Thursday, February 25, 2010

>Asia tilts scales in global steel market (ELARA CAPITAL)

Global demand set to rebound from CY09 lows
Steel production worldwide is showing a steady revival after suffering a major setback in Q3CY08 due to the financial turmoil. Going ahead, we expect China and India to lead the demand growth for steel in CY10 and CY11. The World Steel Association (WSA) estimates the steel demand growth to be 12.4% in CY10, primarily driven by China with the developed world likely to register a muted expansion in demand.

Demand – supply balance seen in China and India
With the rising demand in the developing world, we expect the Chinese as well as the Indian mills to continue to operate at a healthy utilization levels of 85 – 90%. With no new large greenfield capacity visible in the near term, coupled with the fact that the Chinese regulations are compelling small and inefficient blast furnaces to shut down, we expect the Chinese and Indian steel markets to remain in balance. Although the developed world is expected to operate at 65 - 70% utilization levels, the high cost structure in those parts of the world makes the movement of steel into the developing world unviable at the current prices.
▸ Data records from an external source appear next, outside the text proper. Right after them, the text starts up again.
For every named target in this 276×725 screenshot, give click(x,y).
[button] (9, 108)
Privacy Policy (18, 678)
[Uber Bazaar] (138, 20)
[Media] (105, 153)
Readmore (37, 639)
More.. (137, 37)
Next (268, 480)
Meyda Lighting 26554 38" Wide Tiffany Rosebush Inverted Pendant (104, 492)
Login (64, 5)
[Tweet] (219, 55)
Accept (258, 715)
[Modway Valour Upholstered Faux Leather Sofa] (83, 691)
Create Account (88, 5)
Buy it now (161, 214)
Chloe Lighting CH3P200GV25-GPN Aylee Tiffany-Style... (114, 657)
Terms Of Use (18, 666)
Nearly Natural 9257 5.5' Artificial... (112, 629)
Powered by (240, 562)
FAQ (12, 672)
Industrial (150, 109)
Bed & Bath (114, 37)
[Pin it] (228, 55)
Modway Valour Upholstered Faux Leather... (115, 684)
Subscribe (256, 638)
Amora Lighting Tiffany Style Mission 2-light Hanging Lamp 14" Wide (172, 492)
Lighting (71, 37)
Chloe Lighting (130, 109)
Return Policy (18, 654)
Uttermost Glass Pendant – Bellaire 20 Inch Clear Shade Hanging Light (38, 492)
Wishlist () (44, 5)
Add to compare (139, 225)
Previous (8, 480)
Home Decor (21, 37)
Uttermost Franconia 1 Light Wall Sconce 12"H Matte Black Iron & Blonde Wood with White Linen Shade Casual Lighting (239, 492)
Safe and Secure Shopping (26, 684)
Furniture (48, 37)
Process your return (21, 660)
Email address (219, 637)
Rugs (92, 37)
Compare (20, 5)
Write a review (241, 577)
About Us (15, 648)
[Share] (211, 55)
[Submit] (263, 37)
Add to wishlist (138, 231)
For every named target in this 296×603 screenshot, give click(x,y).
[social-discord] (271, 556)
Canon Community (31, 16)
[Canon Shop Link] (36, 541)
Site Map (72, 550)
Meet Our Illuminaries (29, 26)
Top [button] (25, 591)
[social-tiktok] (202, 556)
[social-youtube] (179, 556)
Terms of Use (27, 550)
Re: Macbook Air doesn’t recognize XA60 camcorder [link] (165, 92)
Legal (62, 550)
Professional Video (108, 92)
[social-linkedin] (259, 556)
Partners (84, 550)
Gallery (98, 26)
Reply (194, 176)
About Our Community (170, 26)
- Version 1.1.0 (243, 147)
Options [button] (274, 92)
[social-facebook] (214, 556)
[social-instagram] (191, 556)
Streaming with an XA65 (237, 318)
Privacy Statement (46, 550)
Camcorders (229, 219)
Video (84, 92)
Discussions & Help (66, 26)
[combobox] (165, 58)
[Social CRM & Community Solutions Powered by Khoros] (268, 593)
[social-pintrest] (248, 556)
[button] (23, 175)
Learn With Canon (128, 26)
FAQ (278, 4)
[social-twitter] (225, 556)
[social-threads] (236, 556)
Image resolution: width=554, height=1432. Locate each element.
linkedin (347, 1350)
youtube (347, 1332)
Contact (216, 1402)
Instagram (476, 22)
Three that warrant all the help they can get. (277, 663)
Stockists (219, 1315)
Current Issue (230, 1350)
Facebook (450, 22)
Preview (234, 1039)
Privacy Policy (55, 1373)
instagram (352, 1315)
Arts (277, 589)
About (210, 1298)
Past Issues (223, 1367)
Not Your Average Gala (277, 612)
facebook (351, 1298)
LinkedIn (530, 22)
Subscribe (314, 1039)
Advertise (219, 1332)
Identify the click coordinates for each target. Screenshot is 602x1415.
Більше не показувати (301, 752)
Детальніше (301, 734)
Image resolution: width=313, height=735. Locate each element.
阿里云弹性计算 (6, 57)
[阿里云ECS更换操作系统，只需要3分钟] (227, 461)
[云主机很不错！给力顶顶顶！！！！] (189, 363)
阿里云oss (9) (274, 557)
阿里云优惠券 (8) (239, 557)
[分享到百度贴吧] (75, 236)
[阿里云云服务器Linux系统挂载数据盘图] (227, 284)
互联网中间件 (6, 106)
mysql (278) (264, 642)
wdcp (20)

Steel prices to nudge upwards by 10-15%
We expect steel prices in the Chinese region to settle at least 10 – 15% higher, driven by the cost push factor as well as the market dynamics which indicate that steel markets in the region would remain in balance with little threat of overcapacity. We believe that steel prices in CY10 would settle at a higher level riding the following: (a) an increased cost of output thanks to higher contract price settlements for iron ore and coking coal (b) no oversupply scenario in the developing world and (c) a sustained higher cost of production in the developed world which nullifies the import threats from these regions (despite a lower capacity utilization level).

Valuation
Indian steel companies are likely to see benefits of firm steel prices and a no-surplus market in FY11 and FY12 despite the big capacity additions. We like the ‘volume story’ and expect large players with big expansions to benefit from the favorable steel pricing scenario. JSW Steel with its healthy volume increment remains our top pick as we believe that such a spurt in volumes would offset its lesser level of integration as compared to peers. We recommend a Sell / Switch on SAIL to JSW as we are circumspect of its ambitious expansion programme, the timeline and continuous upward revisions in its capex plan. We are neutral on Tata Steel and see an overhang of Corus on the consolidated performance.